As hair begins to sprout, the sebaceous glands secrete a thick, ointmentlike precursor to sebum, called vernix, that covers the skin’s surface. Vernix establishes a waterproof barrier that protects the skin as the FETUS floats in AMNIOTIC FLUID.
Also by 20 weeks the skin contains SWEAT GLANDS, eyelashes and eyebrows, fingernails and toenails, and the unique surface ridges on the fingertips that will become fingerprints.
Renewal and Protection: The Epidermis
The primary cells of the skin’s surface layer, the epidermis, are melanocytes, which produce the pigment melanin, and keratinocytes, which produce the fibrous protein keratin. Both types of cells arise from the base level of the epidermis, the stratum germinativum (“birth”), also called the basal level or the Malpighian level. As the Latin name implies, this level germinates, or originates, cells. Melanocytes remain in the stratum germinativum for all of their existence. Keratinocytes migrate upward to the stratum corneum (“horny”), the cornified or hardened surface level of the epidermis.
Melanocytes produce melanin, the pigment that gives color to the skin, hair, and eyes (iris). This color has a purpose: melanin is the skin’s primary protection against the sun’s ultraviolet rays. It absorbs ultraviolet lightwaves, preventing them from causing damage to cell structure and function.
Melanocytes store the enzyme tyrosinase, which other cells in the body produce, and acquire the amino acid tyrosine from the circulating blood. The tyrosinase catalyzes a series of chemical actions that convert tyrosine to two tones of pigment: eumelanin (black-brown pigment) and pheomelanin (yellow-brown pigment). The melanocytes package these pigments into granules collectively called melanin.

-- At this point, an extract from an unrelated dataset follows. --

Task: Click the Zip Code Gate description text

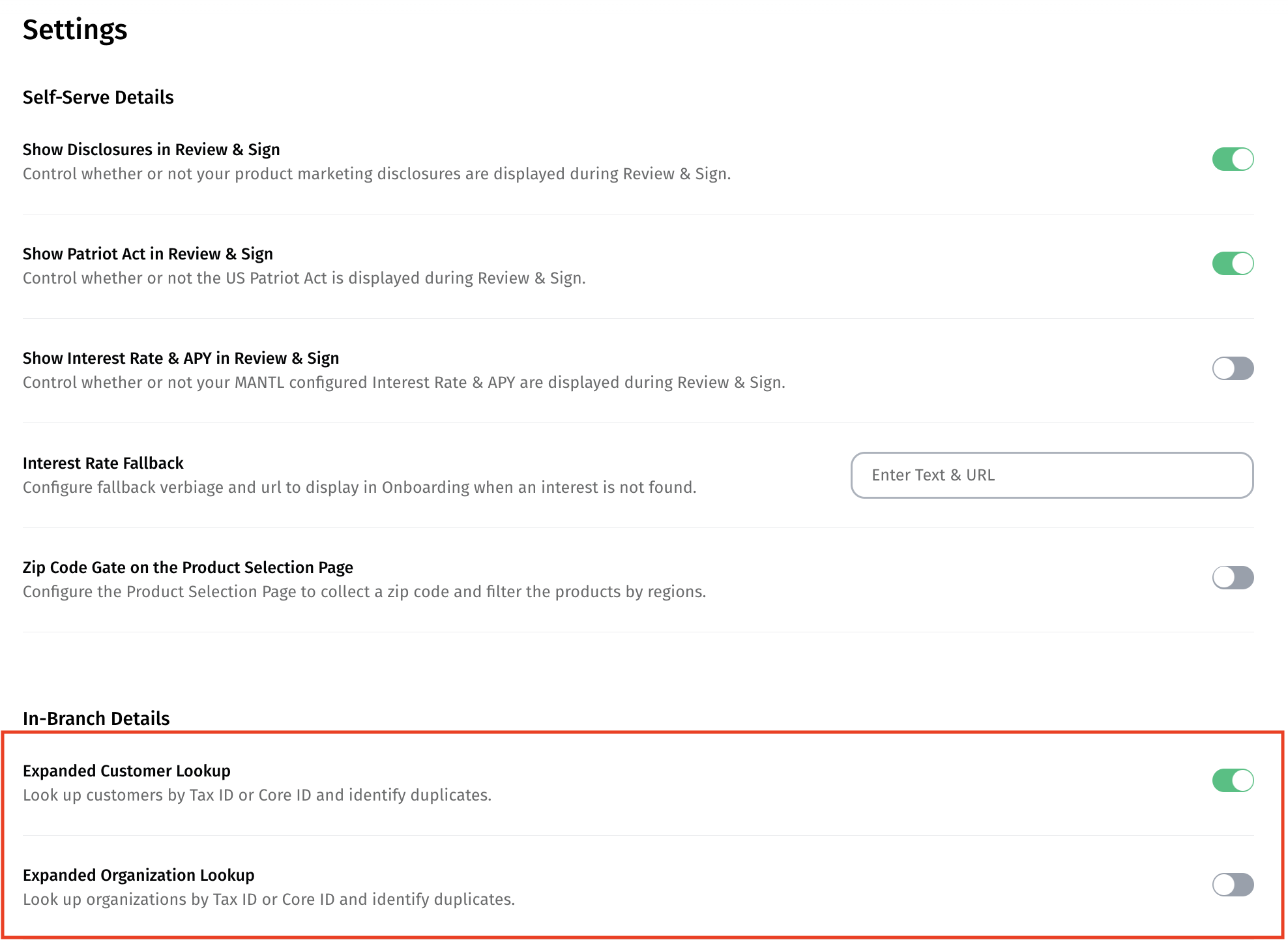Action: point(364,592)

Melanocytes also pigment cells in other organs. When the neural crest differentiates early in embryonic development, some melanocytes migrate with the cells that form the structures of the brain. A dense population of melanocytes settles in a structure in the midbrain, the substantia nigra (a name that means “black substance”). The melanocytes pigment specialized cells in the substantia nigra that produce dopamine, a brain neurotransmitter essential to neuromuscular function.
When melanocytes in the skin slow melanin production, the result may be depigmentation disorders such as VITILIGO or white hair. Though often distressing, these consequences are not serious threats to health and life. When melanocytes in the substantia nigra stop producing melanin, however, the substantia nigra stops producing dopamine, and the body stops moving, a degenerative condition called Parkinson’s disease.
Keratinocytes produce two proteins: keratin, a fibrous substance, and cytokine, an IMMUNE RESPONSE mediator. After they mature in the stratum germinativum, keratinocytes pick up melanin granules and begin their migration to the surface. The three and a half week journey to the stratus corneum is a final rite of passage that literally squeezes the life from the keratinocytes. During this passage, the keratinocytes undergo denuclearization, a process of nucleus deterioration that gradually diminishes cell function.
The upswell of continuous movement that carries the keratinocytes along compresses their remaining cell structure. By the time the keratinocytes break through to the surface, they are flat, brittle, and lifeless husks of keratin. They layer tightly against one another, forming the tough covering the skin presents to the outside world. The friction of interacting with the external environment brushes them loose and they fall away, a process called exfoliation. Keratinocytes that funnel through the hair follicles become hair shafts.
Why a Wound that Faild to Heal may Suggest Skin Cancer
The epidermis completes a total turnover of cells every 24 to 28 days, meaning that this outer layer of the SKIN is fresh and new about once a month. Any skin wound that takes longer than three or four weeks to heal represents an area of cells that is growing at its own pace, distinct from the other skin cells—in short, a CANCER.